28 January 2012: An introduction to Ceramic Building Materials, hosted by Bexley Archaeological Group, 10am to 4.30pm at Bexley—Sidcup Conservative Club, 19 Station Road, Sidcup, led by Dr Phil Mills, currently Finds Director for the University of Rimouski excavations at Ras el Bassit, Syria, having worked on many Roman and medieval assemblages around Britain and in Lebanon, Tunisia, Bulgaria, Syria and Italy, with research interests in the development of integrated methodologies, especially using databases and multivariate approaches to artefact assemblages. For further information contact Pip Pulfer.

A second workshop, to be led by our Fellow John Shepherd, will take place on 25 February 2012, this time on the history of glass.

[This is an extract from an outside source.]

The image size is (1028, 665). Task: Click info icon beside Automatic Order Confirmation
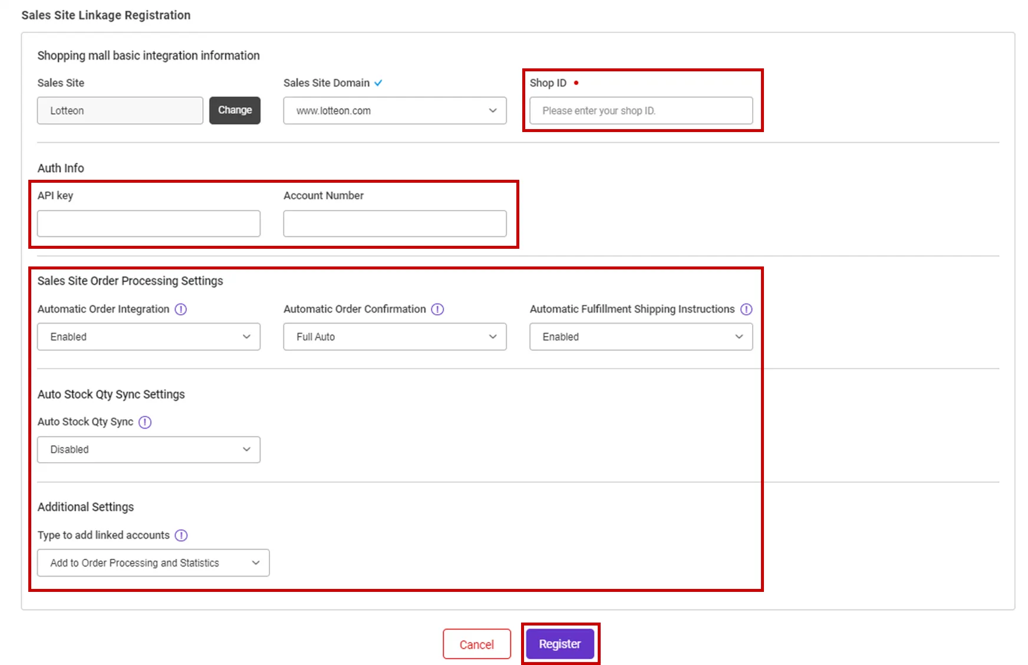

The focus will be on archaeological material from the Roman period onwards and the kinds of glass that normally turn up in excavations and evaluations on multi-period sites, with the emphasis on identifying the features that allow dating and distinctions to be made between different glass types and functions.

22 and 23 February 2012: ‘Digital Past 2012: new technologies in heritage, interpretation and outreach’, hosted by the Royal Commission on the Ancient and Historical Monuments of Wales at The Pavilion, Llandrindod Wells, Radnorshire. Registration is now open via the RCAHMW website.

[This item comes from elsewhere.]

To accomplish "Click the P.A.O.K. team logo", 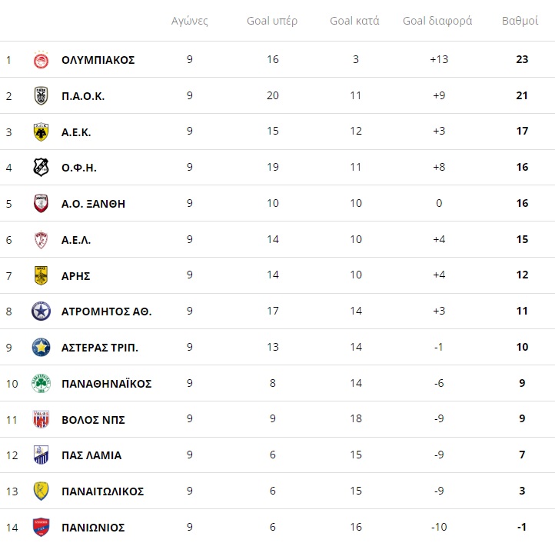I will point(41,95).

Books by Fellows: Enthusiasms

Left: Mark Girouard’s Aunt Evie: Lady Evelyn Cavendish, portrayed by John Singer Sargent

Enthusiasms (ISBN: 9780711233294; Frances Lincoln) by our Fellow Mark Girouard, is a handsomely produced volume of fifteen short essays, many of which capture the author’s responses to works of literature that he has encountered in a life of ‘random reading’ that omnivorously ranges from Jane Austen’s youthful and unfinished work, Catherine, to the memoir of a Victorian gentleman’s sexual experiences called My Secret Life (Girouard is intrigued by the suggestion that the pseudonymous ‘Walter’, the purported author, might have been Henry Spencer Ashbee, father of the Arts and Crafts designer, C R Ashbee, who was known to be an avid collector of pornography and who bequeathed his collection to the British Museum).

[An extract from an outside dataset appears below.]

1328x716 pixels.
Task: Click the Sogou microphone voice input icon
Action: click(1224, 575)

These essays are diverting enough, but the book becomes unputdownable (or should that be unputtable down?) when it becomes autobiographical, and Girouard writes compellingly about his family. The final essay, ‘Aunt Evie’, begins with the arresting words: ‘When my mother was killed in a car crash in October 1940 …’, and it goes on to describe life with Great-Aunt Evie, who adopted the nine-year-old Mark, along with his sisters, Teresa (aged twelve) and Mary (two). The seventy-year-old Aunt Evie, we are told, lives in Derbyshire, and it is a little while before the realisation dawns that Evie was, in fact, the former Evelyn, Duchess of Devonshire (1870—1960), Dowager Countess of Devonshire and that the home where Girouard grew up is Hardwick Hall.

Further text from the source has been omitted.